◆ **DATA TO EXAMINE**:
▬▬▬

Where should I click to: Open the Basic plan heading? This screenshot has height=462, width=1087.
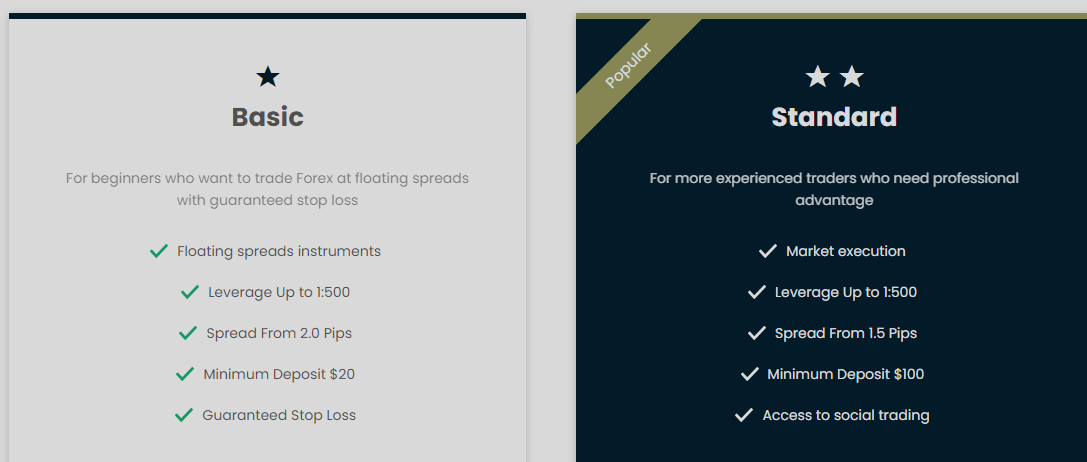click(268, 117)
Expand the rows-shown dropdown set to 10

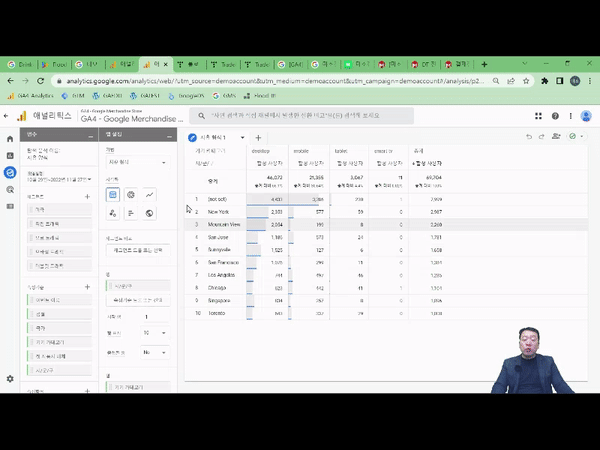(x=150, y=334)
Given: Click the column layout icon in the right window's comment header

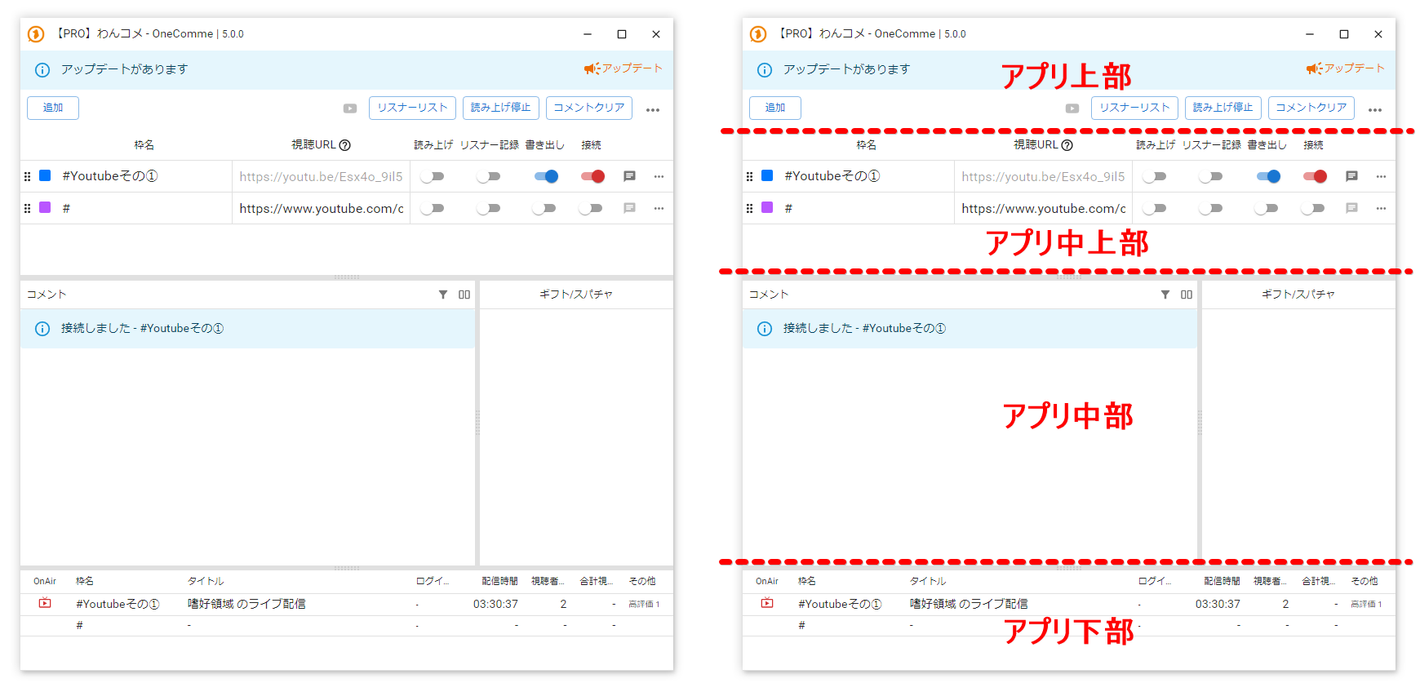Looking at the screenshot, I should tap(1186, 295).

▬▬▬

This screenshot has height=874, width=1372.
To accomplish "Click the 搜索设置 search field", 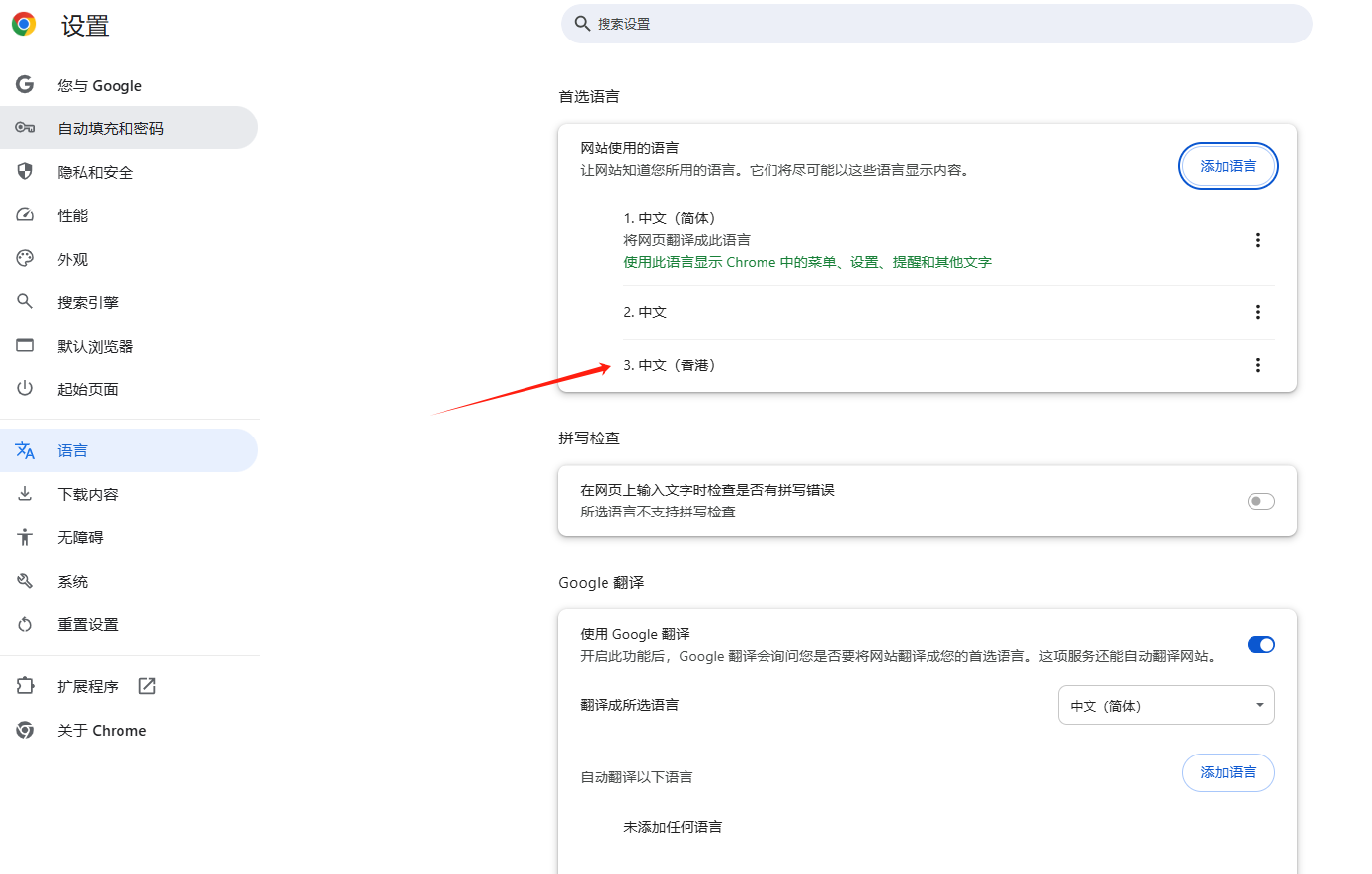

▬▬▬

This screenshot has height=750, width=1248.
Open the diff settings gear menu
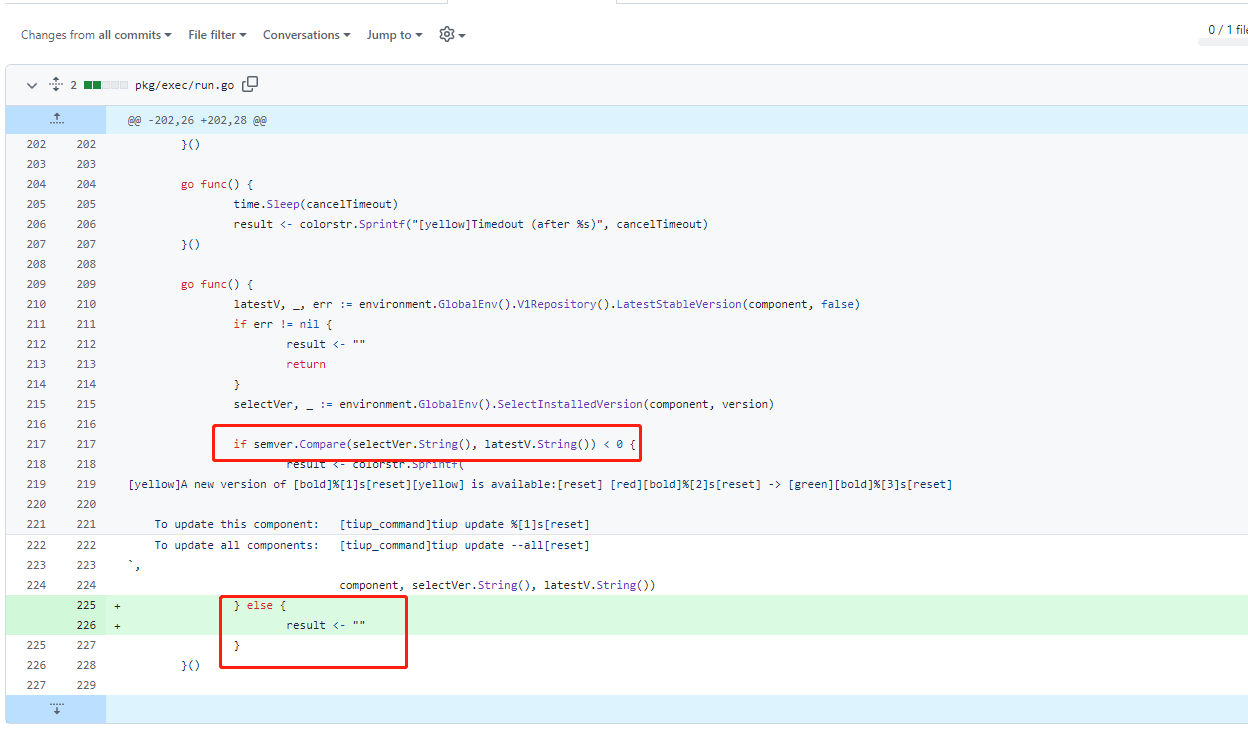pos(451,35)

▬▬▬

◆ **TASK ITEM**: Reproduce the records above exactly, but only from the line with "This screenshot has height=874, width=1372." up to and including the line with "the 搜索设置 search". Leave the pictures out.

◆ **TASK ANSWER**:
This screenshot has height=874, width=1372.
To accomplish "Click the 搜索设置 search field", 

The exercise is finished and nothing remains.